🔬 CTR Architecture Research Laboratory

🏆 Advancing State-of-the-Art Click-Through Rate Prediction via Literature-Hybrid Architectures

🎯 Best Private LogLoss	📊 Best Public LogLoss	⚡ Training Time
0.38484	0.38671	~45 min (single epoch)

🏛 Research Vision

This project serves as a laboratory for exploring and synthesizing state-of-the-art architectures in Click-Through Rate (CTR) prediction. Rather than implementing a single traditional model, we focus on Hybrid Architecture Synthesis—combining orthogonal strengths from various seminal research papers into unified, high-performance encoders.

Our primary goal is to investigate how explicit cross-networks, attention-based encoders, and field-level importance gating can be fused to capture complex feature interactions in high-cardinality sparse datasets like Avazu.

🏆 Best Results & Optimal Configuration

Our best submission achieved a Private LogLoss of 0.38484 and Public LogLoss of 0.38671 on the Avazu CTR Prediction competition. Below are the optimal hyperparameters discovered through extensive Optuna-based Bayesian optimization.

💡 Tip: You can modify these parameters in config.py to experiment with different configurations.

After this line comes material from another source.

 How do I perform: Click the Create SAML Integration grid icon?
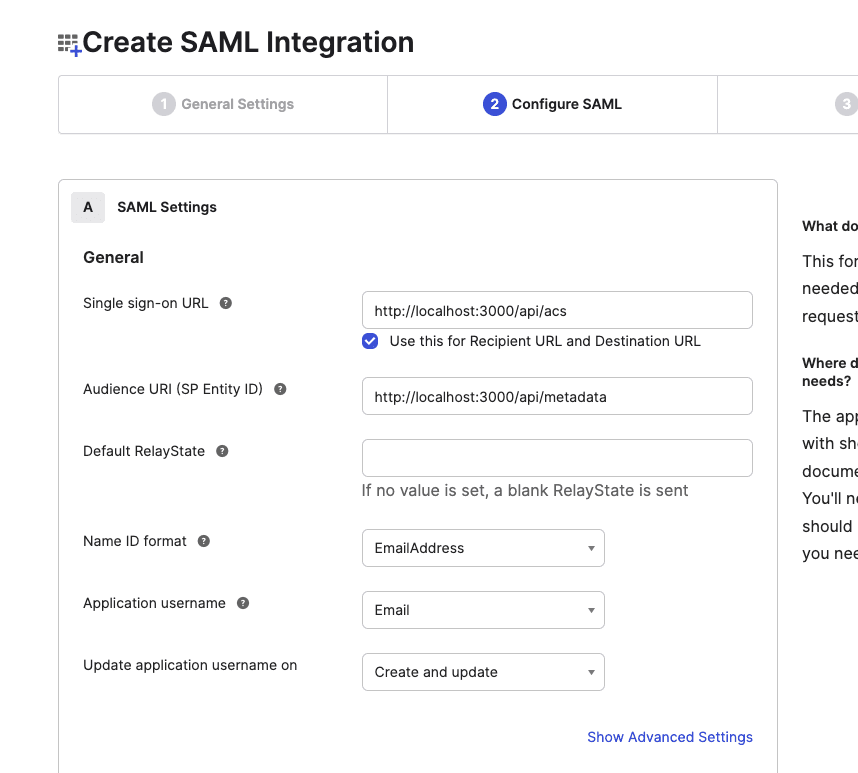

📋 Click to expand full optimal configuration

🔧 Model Architecture

Component	Parameter	Value
Backbone	Type	`gated_dcn`
Diversity	Weight	`0.001177`
Feature Bagging	Ratio	`0.827`
Aggregation	Method	`mean`

🌐 DCN (Deep Cross Network)

Parameter	Value
Enabled	✅ `True`
Layers	`13`
Low Rank	`52`
LayerNorm	✅ `True`

🧠 MLP Backbone

Parameter	Value
Hidden Dims	`[1408]`
Activation	`relu`
Dropout	`0.101`
Skip Connections	✅ `True`
LayerNorm	✅ `True`

🎯 Feature Gating

Parameter	Value
Enabled	✅ `True`
Activation	`gelu`
Low Rank	`None`

🔀 Diverse Prediction Heads

Head	Hidden Dims	Activation	Dropout	LayerNorm
1	`[128]`	`tanh`	`0.455`	❌
2	`[32]`	`tanh`	`0.383`	❌
3	`[512]`	`silu`	`0.413`	✅
4	`[16]`	`mish`	`0.068`	✅

⚡ Optimizer Configuration

Dense Parameters (AdamW)

Parameter	Value
Learning Rate	`2.234e-4`
Weight Decay	`3.203e-5`
Warmup Ratio	`0.402`
Decay Type	`none`

Embedding Parameters (Adagrad)

Parameter	Value
Learning Rate	`0.589`
Weight Decay	`0.0`
Warmup Ratio	`0.346`
Decay Type	`linear`
Min LR	`2.04e-7`

📐 Training Settings

Parameter	Value
Batch Size	`4096`
Epochs	`1`
Gradient Clipping	`4.968`
AMP	✅ `float16`
Compile	✅ `torch.compile`

📚 Literature-Informed Architectural Pillars

The laboratory implements and synthesizes ideas from several key research directions:

1. Deep & Cross Network Evolution (DCNv2)

Source: DCN V2: Improved Deep & Cross Network (Wang et al., 2021)
Mechanism: Uses learnable weight matrices to model explicit, bounded-degree polynomial feature interactions.
Hybrid Implementation: Supports low-rank decomposition for parameter efficiency and gated units for non-linear interaction selection.

2. Squeeze-Excitation & Bilinear Interaction (FiBiNET/++)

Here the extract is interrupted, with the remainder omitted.